Panel, bir çevirmen aracılığıyla deneyimini kamplarda yaşadığını söyleyen bir Uygur kadını Gulbahar Haitiwaji, bir kampta öğretmen olarak atanan etnik Özbek Kalbinur Sıddık, önde gelen bir Uygur Amerikalı avukatı Nury Turkel, toplama kampların yaygınlığını belgelemeye çalışan bir Alman araştırmacı Adrian Zenz ve ABD Holokost Anıtı Müzesi’nden Naomi Kikoler’dan tanıklık aldı.

Toplama kampına Uygur erkek ve kadınlara Çince öğretme görevi üstlenen Kalbinur Sıddık, milletvekillerine zincirlenmiş ve prangalanmış erkek Uygur tutukluların o kadar küçük hücrelerde tutulduğunu söyledi. Yetkililerin onları ara sıra dışarı çağırıp götürdüklerini söyleyen Kalbinur, “Sorgulama için numaralarla çağrıldılar. Ve sonra işkenceden korkunç çığlık sesleri duyarsınız” dedi.

Masum Uygur kadın tutukluların başlarının kazınmış ve gri üniformalar içinde tutulduğunu söyleyem Kalbinur, gardiyanların kadınlara elektrik şoku ve toplu tecavüzle, bazen ikisini birden birleştirerek işkence yaptığını söyledi..

İki yeniden eğitim kampında iki yıldan fazla zaman geçirmiş bir Uygur olan Gulbahar Haitiwaji, Uygur mahkûmların dillerini, dini inançlarını ve geleneklerini unutturmayı amaçlayan yeniden eğitim kamplarının kadın ve erkekleri “günlük bazda 11 saatlik beyin yıkama derslerine” zorladığını ifade etti ve şöyle dedi:

“Yemekten önce onları övmeli, Çin Komünist Partisi’ne minnettar olduğumuzu ve (Başkan) Xi Jinping’e minnettar olduğumuzu söylemeliyiz. Ve sonra, yemeği bitirdiğimizde onları tekrar övmeliyiz.

Dokuz kişilik bir hücrede 30 ila 40 kişiyle birlikte tutulan Uygur kadın, kendisinin ve diğer kadın tutukluların bir noktada 20 gün boyunca yataklarına zincirlendiğini söyledi.

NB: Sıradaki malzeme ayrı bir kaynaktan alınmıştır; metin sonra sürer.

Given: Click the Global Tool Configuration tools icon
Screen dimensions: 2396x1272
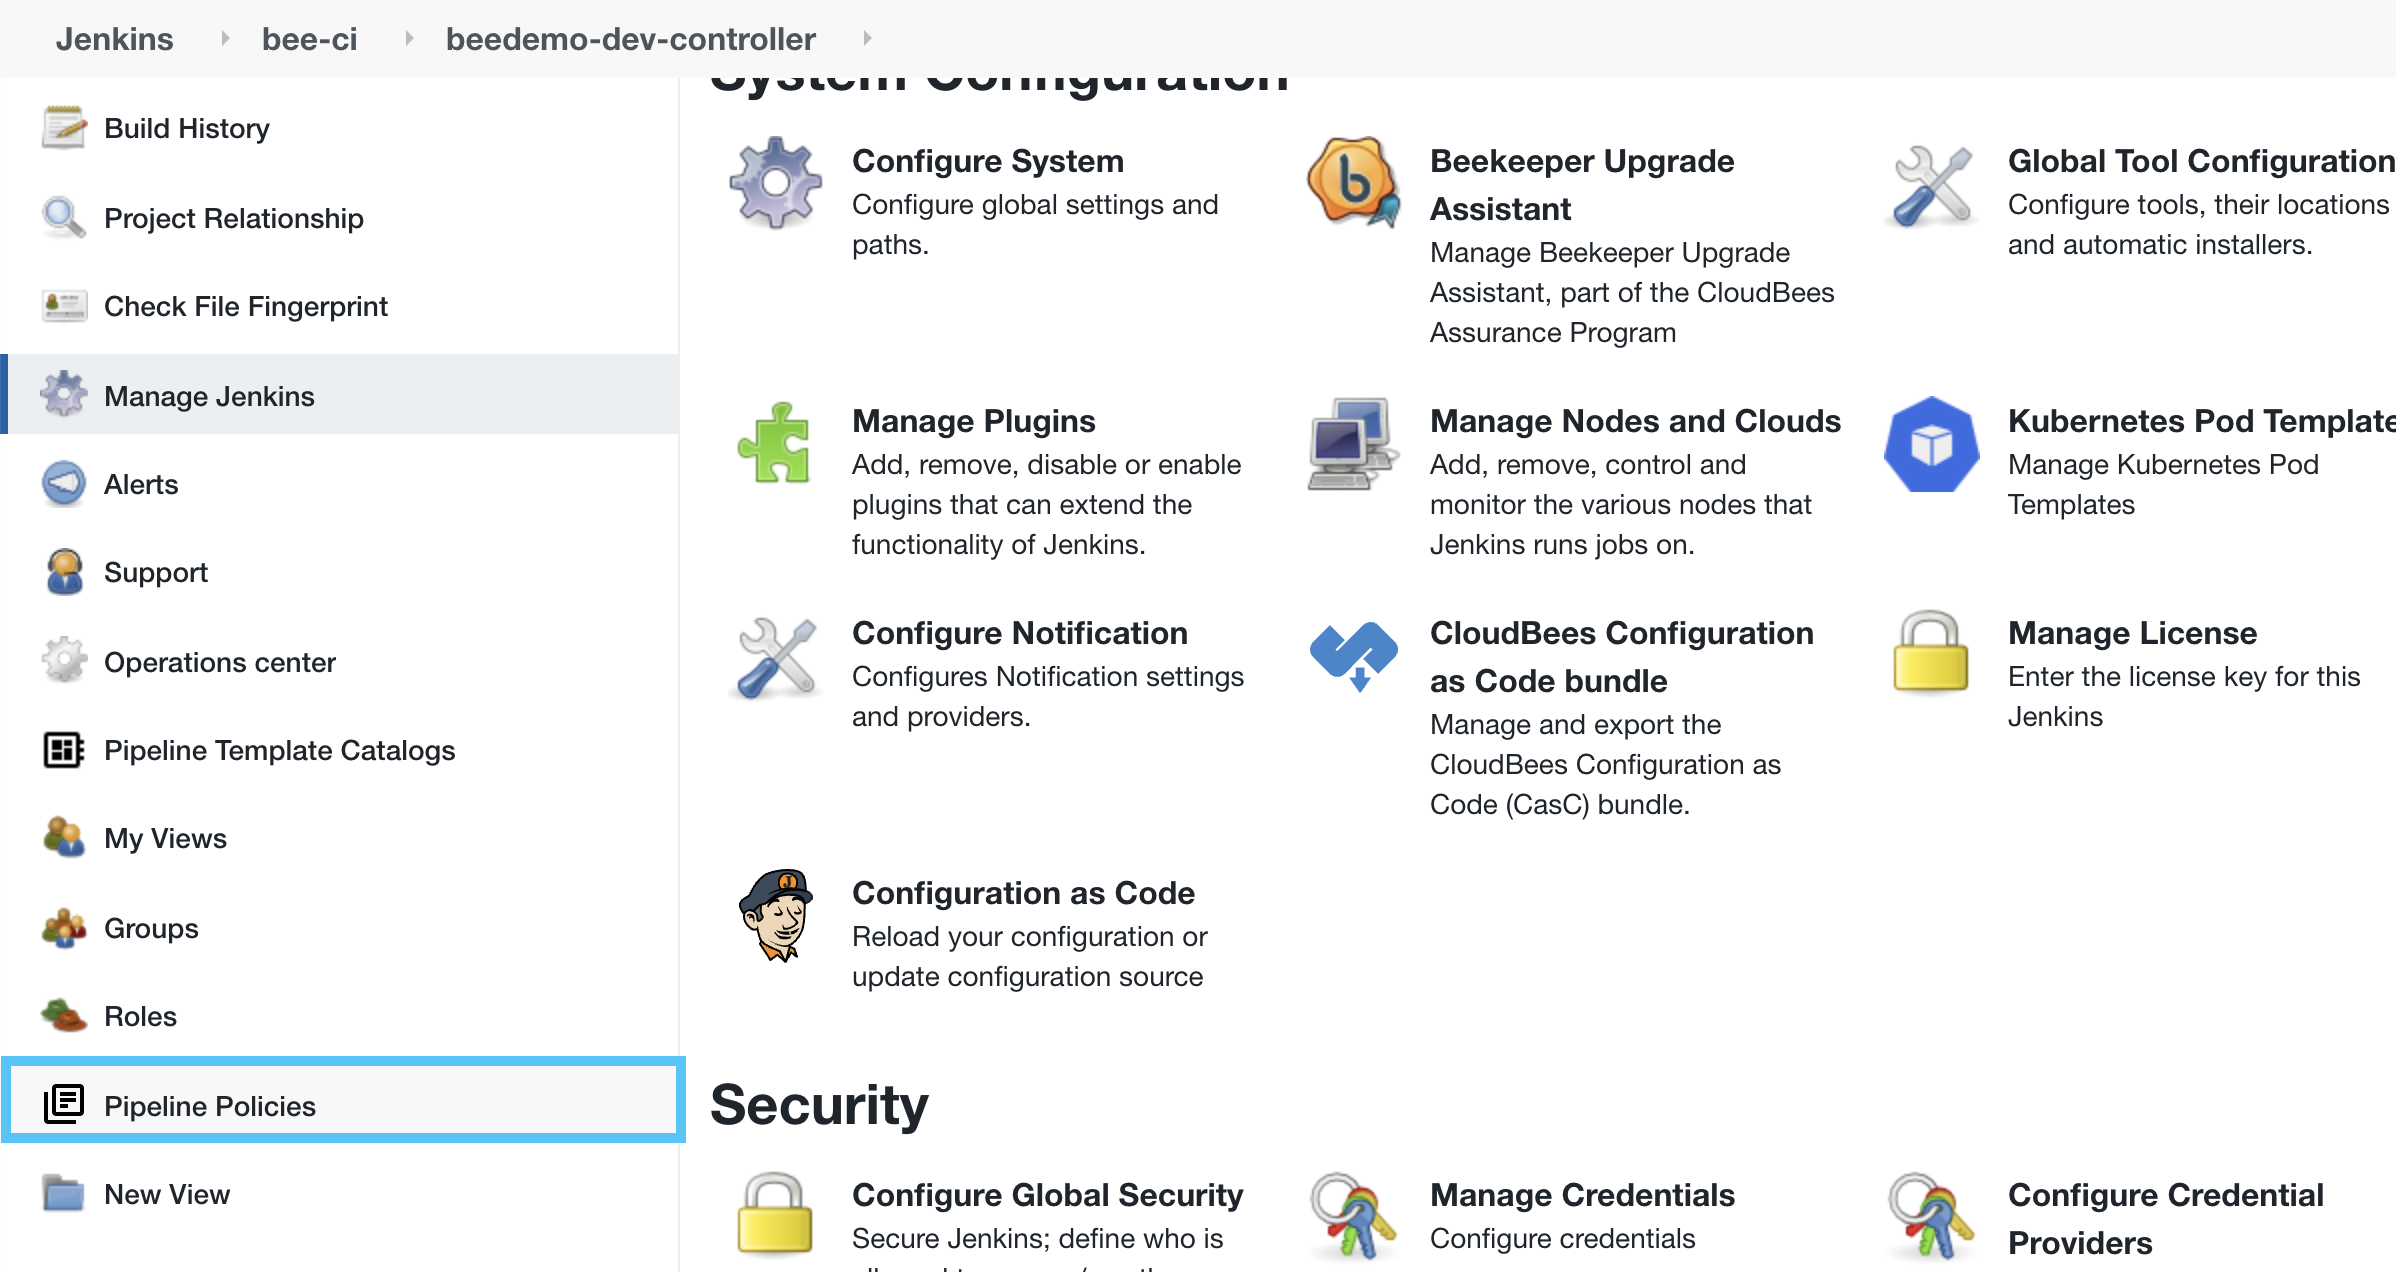Looking at the screenshot, I should point(1931,186).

Gözaltı onu zayıf bıraktı. 2019’da Fransa’daki kızının kampanyaları sayesinde serbest bırakılan ve Fransa’ya gelen Gülbahar, ülkeden ayrılırken, Çinli yetkililerin “toplama kampında tanık olduğu her ne ise onun hakkında konuşmaması gerektiği” konusunda uyarıldığını, aksi takdirde memleketindeki akrabalarına karşı misilleme yapacakları konusunda tehdit edildiğini söyledi.

Komite önünde ifade veren Uygur kadın Gülbahar, hala gözaltı merkezlerinde çürüyenler için zorunluluk hissettiği için konuşmaya devam ettiğini söyledi. Milletvekillerini, dünyanın dört bir yanından 10.000 Uygur mülteciyi kabul etme politikasını benimseyen Kanada örneğini izlemeye çağırdı.

Lütfen Kanada’nın yaptığı gibi Uygurları ve diğer Türk mültecileri kurtarın” diye çağrı yapan Gülbahar “Lütfen Amerikan şirketlerinin insanlarımızı gözetleme ve emeklerinden kâr elde etme konusunda suç ortağı olmaya devam etmelerini durdurun” ifadesini kullandı.